At the disassembled code, when gcc with version >= 4.9.0:
lea ecx, [esp+4] # begin of main
and esp, -16
push DWORD PTR [ecx-4] # push esp
push ebp
mov ebp, esp
/* between these comment is not related to the question
push ecx
sub esp, 20
sub esp, 12
lea eax, [ebp-24]
push eax
call gets
add esp, 16
mov eax, 0
*/
mov ebp, esp
mov ecx, DWORD PTR [ebp-4] # ecx = saved esp
leave
lea esp, [ecx-4]
ret # end of main
But gcc with version < 4.9.0 just:
push ebp # begin of main
mov ebp, esp
/* between these comment is not related to the question
and esp, -16
sub esp, 32
lea eax, [esp+16]
mov DWORD PTR [esp], eax
call gets
mov eax, 0
*/
leave
ret # end of main
My question is: What is the causes of this difference on the disassembled code and its benefits? Does it have a name for this technique?
I can't say for sure without the actual values in:
and esp, 0xXX # XX is a number
but this looks a lot like extra code to align the stack to a larger value than the ABI requires.
Edit: The value is -16, which is 32-bit 0xFFFFFFF0 or 64-bit 0xFFFFFFFFFFFFFFF0 so this is indeed stack alignment to 16 bytes, likely meant for use of SSE instructions. As mentioned in comments, there is more code in the >= 4.9.0 version because it also aligns the frame pointer instead of only the stack pointer.

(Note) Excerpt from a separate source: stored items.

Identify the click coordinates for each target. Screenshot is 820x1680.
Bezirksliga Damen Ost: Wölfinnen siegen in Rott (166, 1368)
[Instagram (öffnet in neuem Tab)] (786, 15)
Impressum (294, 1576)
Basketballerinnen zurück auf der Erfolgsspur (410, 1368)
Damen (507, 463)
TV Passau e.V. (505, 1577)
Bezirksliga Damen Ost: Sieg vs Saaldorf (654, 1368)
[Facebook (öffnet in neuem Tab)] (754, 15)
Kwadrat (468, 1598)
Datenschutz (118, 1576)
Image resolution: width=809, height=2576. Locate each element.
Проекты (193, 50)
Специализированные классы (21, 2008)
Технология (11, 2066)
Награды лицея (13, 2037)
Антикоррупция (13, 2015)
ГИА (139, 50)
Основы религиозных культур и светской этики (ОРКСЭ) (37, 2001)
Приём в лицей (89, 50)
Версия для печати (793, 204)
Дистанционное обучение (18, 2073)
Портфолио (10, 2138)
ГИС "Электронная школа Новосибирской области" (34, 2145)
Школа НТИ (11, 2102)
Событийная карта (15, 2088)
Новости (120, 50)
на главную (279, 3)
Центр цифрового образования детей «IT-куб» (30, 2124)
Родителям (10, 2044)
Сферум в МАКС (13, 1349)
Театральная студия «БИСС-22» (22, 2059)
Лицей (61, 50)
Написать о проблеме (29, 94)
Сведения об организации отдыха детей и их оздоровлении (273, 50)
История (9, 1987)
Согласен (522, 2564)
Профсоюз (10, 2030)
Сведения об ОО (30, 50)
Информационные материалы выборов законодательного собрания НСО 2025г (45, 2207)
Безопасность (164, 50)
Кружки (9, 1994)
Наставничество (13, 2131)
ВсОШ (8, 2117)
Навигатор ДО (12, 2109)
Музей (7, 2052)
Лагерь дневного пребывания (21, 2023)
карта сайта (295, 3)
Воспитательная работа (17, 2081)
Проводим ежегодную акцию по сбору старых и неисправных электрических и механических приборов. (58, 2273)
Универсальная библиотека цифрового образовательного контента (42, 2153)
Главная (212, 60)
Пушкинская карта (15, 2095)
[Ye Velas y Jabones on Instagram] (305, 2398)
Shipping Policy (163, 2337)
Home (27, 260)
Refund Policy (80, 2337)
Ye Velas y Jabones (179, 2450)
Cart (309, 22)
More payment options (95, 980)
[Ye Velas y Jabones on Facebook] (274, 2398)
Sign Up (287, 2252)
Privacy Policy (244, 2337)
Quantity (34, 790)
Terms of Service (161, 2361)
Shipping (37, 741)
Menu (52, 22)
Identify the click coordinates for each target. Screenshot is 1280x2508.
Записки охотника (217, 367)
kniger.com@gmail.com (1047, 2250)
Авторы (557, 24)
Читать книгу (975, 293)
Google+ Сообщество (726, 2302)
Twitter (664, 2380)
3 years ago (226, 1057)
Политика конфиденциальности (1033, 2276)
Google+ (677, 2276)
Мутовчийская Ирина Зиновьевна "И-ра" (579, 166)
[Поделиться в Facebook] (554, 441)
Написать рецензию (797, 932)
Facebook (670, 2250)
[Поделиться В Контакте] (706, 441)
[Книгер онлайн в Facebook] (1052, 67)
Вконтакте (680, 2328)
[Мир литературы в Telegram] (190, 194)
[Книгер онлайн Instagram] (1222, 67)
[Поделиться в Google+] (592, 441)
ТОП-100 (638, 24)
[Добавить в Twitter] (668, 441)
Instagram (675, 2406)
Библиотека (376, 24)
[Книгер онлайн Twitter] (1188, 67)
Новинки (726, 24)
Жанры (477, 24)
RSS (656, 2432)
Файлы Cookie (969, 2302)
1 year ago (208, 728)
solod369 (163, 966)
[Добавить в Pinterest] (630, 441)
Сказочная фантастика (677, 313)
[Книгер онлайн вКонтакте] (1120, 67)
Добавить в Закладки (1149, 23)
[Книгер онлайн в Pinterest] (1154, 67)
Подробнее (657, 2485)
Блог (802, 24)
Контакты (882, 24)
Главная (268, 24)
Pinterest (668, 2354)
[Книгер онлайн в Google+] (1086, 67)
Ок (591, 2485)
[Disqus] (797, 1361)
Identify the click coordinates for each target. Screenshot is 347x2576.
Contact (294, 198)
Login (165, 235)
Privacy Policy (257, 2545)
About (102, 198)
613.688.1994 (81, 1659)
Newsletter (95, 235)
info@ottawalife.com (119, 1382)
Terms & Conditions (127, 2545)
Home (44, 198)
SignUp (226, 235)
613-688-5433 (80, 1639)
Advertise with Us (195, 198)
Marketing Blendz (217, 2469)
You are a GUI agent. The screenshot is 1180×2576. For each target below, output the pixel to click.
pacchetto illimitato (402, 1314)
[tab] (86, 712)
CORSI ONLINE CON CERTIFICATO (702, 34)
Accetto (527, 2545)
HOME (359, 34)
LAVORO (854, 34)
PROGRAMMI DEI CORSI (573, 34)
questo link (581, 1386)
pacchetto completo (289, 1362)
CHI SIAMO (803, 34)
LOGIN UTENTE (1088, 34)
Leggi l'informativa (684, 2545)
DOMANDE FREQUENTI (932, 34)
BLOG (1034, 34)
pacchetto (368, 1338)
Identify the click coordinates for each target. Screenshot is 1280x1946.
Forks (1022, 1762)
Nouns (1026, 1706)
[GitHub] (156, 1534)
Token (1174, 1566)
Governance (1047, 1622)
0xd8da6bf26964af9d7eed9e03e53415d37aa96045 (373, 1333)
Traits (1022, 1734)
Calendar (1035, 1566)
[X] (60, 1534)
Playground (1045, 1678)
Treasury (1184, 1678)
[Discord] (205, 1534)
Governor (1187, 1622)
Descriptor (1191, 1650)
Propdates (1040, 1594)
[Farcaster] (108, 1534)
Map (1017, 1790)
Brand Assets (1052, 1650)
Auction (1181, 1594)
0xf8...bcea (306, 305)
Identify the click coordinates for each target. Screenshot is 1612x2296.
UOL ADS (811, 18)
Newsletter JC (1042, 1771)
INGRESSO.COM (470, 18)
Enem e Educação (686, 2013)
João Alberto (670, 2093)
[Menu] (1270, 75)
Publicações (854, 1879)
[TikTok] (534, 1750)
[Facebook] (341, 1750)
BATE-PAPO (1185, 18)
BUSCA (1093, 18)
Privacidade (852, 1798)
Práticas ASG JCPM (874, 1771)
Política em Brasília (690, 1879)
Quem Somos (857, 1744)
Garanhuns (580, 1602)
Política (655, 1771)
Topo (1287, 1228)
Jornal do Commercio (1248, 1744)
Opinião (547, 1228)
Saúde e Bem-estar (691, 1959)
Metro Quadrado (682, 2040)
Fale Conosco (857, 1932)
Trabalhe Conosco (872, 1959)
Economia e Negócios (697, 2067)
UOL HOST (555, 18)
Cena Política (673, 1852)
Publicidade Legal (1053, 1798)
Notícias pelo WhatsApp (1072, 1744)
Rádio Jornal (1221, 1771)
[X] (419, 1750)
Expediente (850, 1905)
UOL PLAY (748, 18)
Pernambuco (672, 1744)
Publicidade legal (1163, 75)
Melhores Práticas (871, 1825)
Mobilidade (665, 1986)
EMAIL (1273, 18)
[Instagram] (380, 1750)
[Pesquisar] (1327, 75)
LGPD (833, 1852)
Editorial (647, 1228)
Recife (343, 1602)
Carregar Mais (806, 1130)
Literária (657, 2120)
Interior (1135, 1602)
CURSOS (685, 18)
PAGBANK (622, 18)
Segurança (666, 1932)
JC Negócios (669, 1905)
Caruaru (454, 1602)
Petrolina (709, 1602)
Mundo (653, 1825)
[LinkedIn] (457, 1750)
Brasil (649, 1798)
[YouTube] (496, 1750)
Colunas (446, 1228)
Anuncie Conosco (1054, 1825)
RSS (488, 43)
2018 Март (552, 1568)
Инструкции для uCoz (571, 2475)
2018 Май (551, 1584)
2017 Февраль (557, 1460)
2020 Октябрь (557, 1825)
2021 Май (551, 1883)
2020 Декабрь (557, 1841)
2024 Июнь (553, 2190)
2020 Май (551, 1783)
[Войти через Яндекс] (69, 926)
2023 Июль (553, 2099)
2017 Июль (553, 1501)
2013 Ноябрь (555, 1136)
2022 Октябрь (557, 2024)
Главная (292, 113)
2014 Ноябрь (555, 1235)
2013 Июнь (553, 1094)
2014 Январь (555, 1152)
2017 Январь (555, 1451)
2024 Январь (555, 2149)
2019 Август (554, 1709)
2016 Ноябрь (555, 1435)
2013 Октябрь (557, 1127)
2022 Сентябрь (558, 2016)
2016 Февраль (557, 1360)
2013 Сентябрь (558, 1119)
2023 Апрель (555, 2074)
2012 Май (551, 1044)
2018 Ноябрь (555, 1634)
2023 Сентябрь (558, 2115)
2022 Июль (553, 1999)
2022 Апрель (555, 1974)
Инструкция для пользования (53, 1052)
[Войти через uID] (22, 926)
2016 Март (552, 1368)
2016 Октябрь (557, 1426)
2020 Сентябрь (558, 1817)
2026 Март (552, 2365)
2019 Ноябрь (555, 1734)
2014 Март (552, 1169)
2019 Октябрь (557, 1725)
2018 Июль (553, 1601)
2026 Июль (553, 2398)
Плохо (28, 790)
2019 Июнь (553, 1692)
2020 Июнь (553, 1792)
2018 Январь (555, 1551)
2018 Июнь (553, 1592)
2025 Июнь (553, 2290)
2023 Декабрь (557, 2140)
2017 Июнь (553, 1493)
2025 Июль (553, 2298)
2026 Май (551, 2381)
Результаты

The i386 ABI, used for 32-bit programs, imposes that a process, immediately after loaded, has to have the stack aligned on 32-bit values:
%esp Performing its usual job, the stack pointer holds the address of the
bottom of the stack, which is guaranteed to be word aligned.
confront this with the x86_64 ABI1 used for 64-bit programs:
%rsp The stack pointer holds the address of the byte with lowest address which
is part of the stack. It is guaranteed to be 16-byte aligned at process entry
The opportunity gave by the new AMD's 64-bit technology to rewrite the old i386 ABI allow a number of optimizations that were lacking due to backward compatibility, among these a bigger (stricter?) stack alignment.
I won't dwell on the benefits of stack alignment but it suffices to say that if a 4-byte alignment was good, so is a 16-byte one.
So much that it is worth spending some instructions aligning the stack.
That's what GCC 4.9.0+ does, it aligns the stack at 16-bytes.
That explains the and esp, -16 but not the other instructions.
Aligning the stack with and esp, -16 is the fastest way to do it when the compiler only knows that the stack is 4-byte aligned (since esp MOD 16 can be 0, 4, 8 or 12).
However it is a destructive method, the compiler loses the original esp value.
But now it comes the chicken or the egg problem: if we save the original esp on the stack before aligning the stack, we lose it because we don't know how far the stack pointer is lowered by the alignment. If we save it after the alignment, well, we can't. We lost it in the alignment.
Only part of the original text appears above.